# Data records
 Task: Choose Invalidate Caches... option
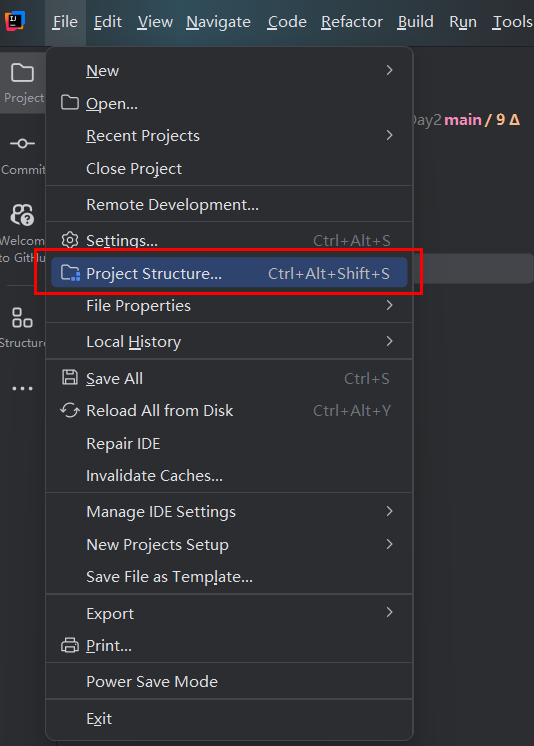click(227, 475)
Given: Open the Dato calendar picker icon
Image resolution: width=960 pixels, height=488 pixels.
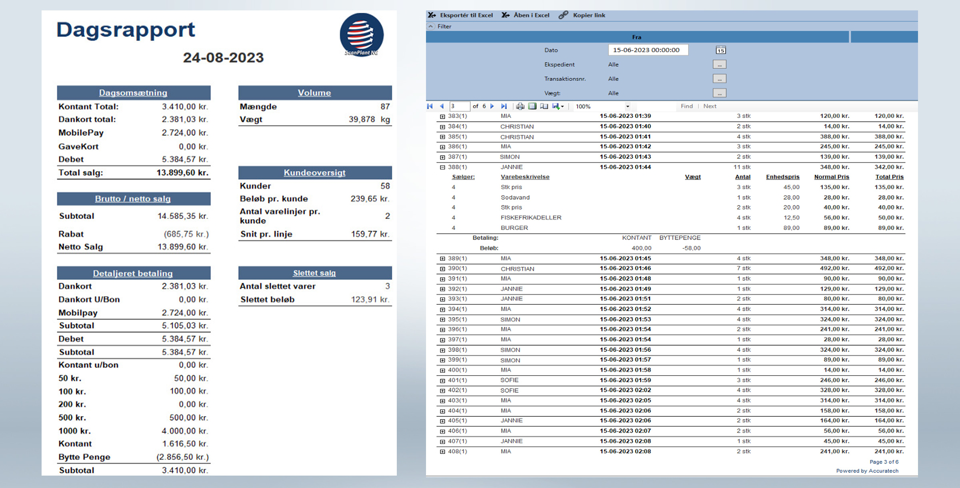Looking at the screenshot, I should pos(720,50).
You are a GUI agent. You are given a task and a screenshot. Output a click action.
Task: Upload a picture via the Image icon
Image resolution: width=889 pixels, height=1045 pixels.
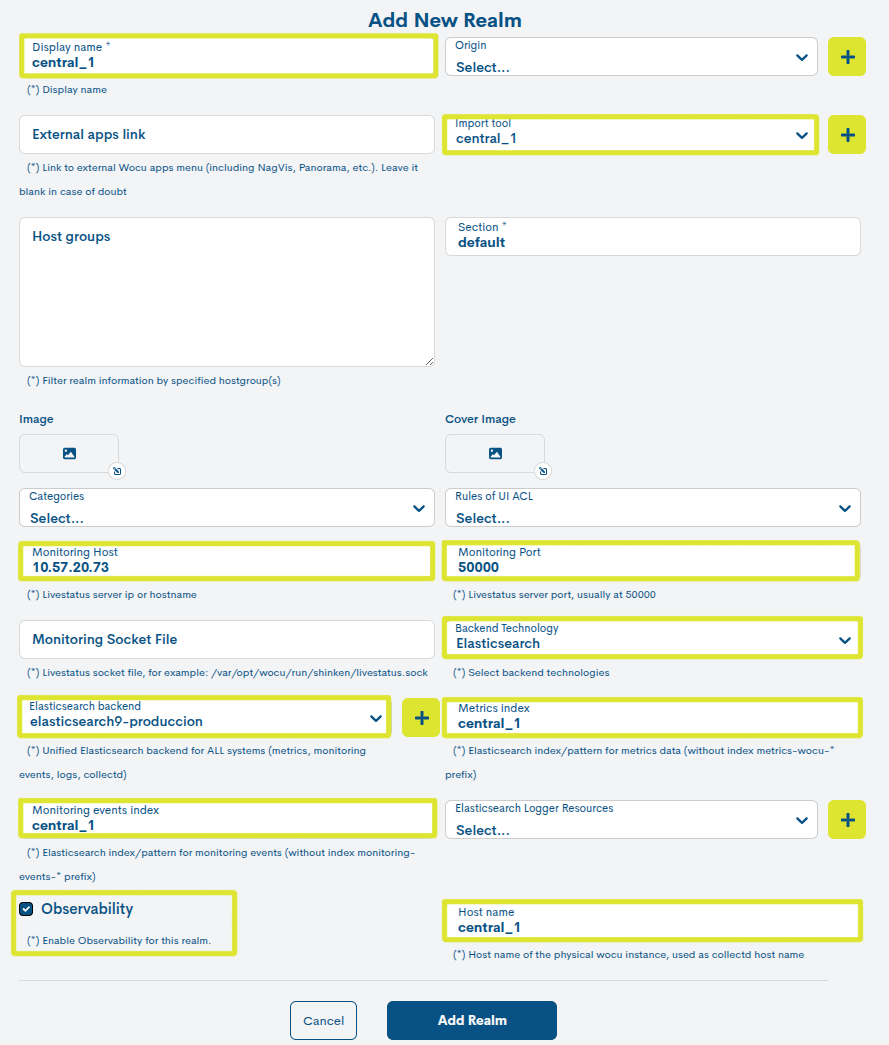point(69,454)
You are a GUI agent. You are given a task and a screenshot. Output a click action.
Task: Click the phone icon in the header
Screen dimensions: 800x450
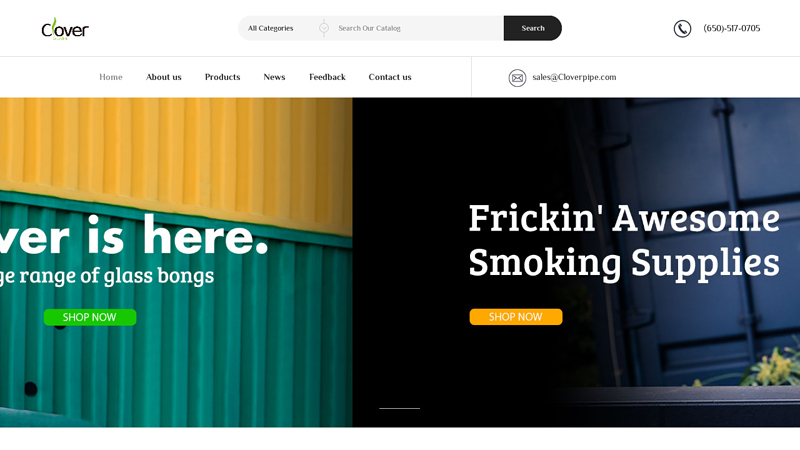tap(682, 29)
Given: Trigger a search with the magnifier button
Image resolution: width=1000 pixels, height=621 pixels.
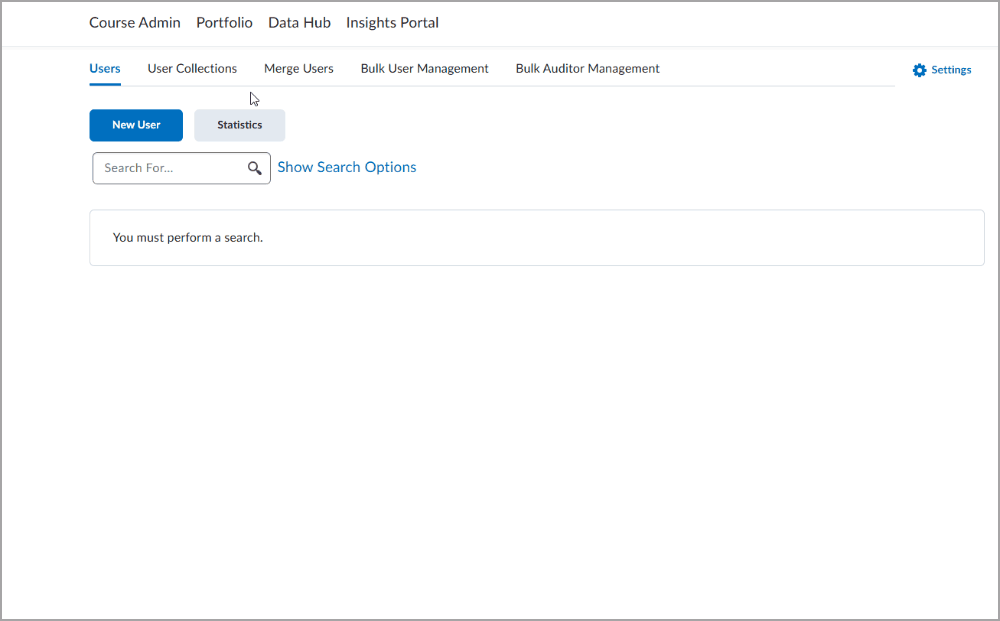Looking at the screenshot, I should coord(255,168).
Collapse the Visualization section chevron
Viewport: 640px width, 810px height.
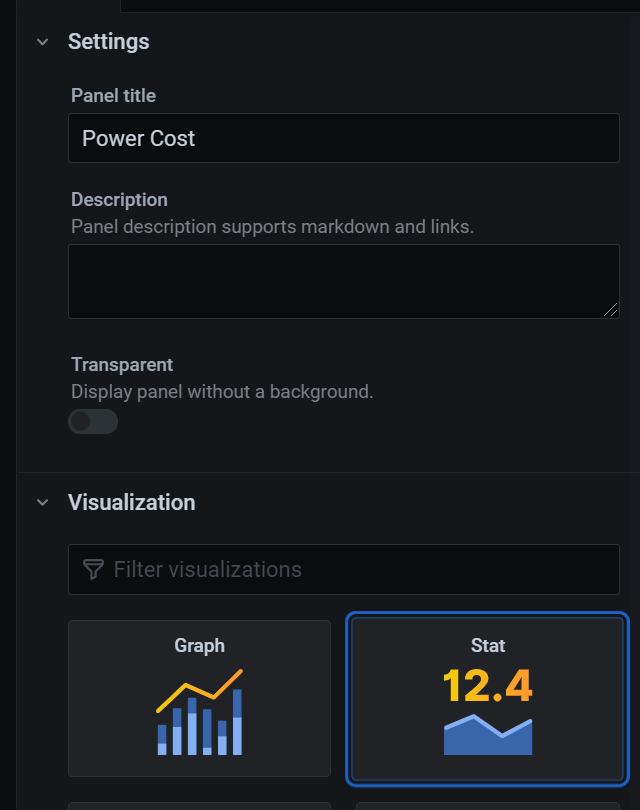coord(42,502)
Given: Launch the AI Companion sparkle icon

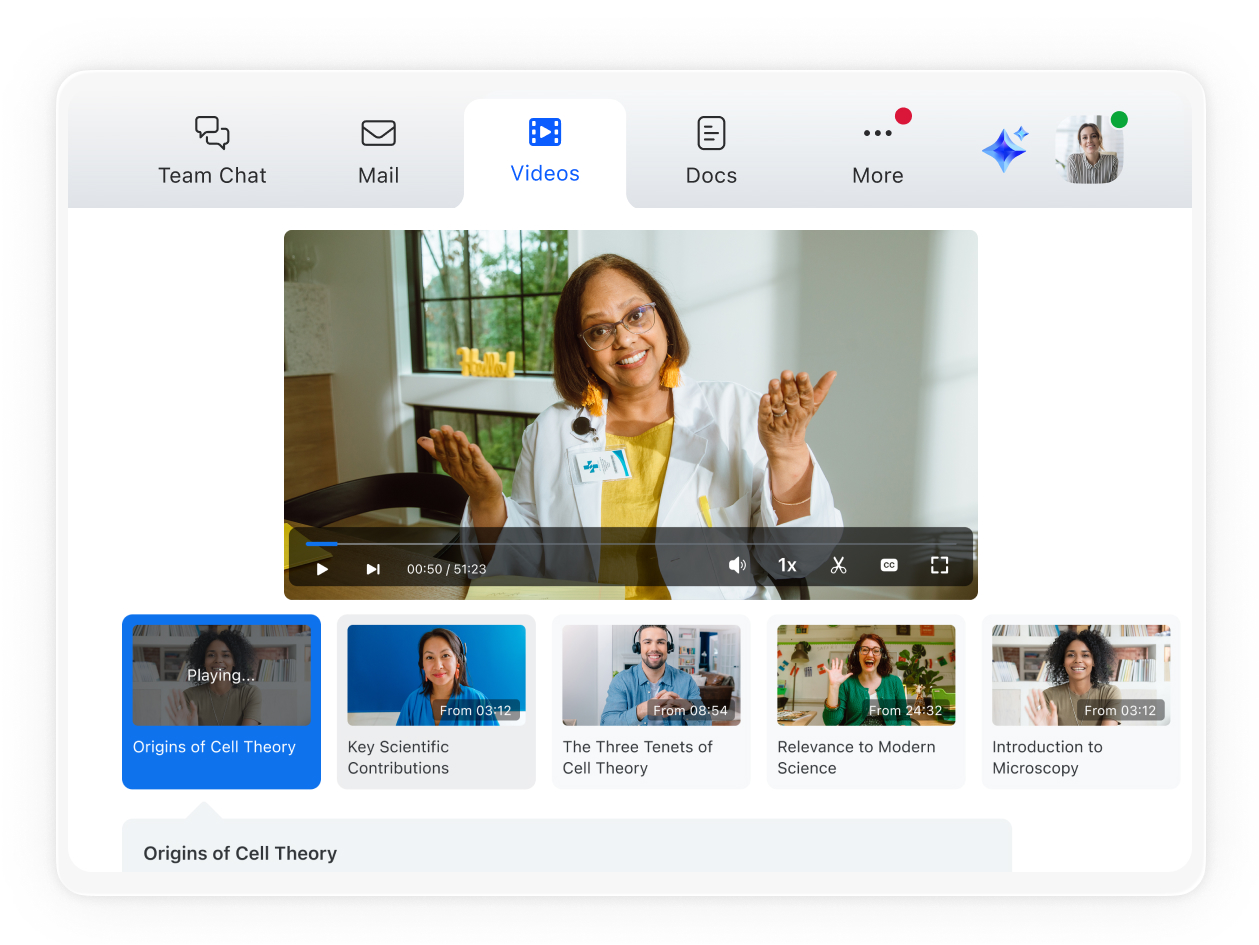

# Task to carry out
Beginning with the line that holds "Collapse the Visualization section chevron", extract every line to the end of the material, exactly as it stands, and drop the pictures.

# Answer box
Collapse the Visualization section chevron
Viewport: 640px width, 810px height.
coord(42,502)
Given: Launch the AI Companion sparkle icon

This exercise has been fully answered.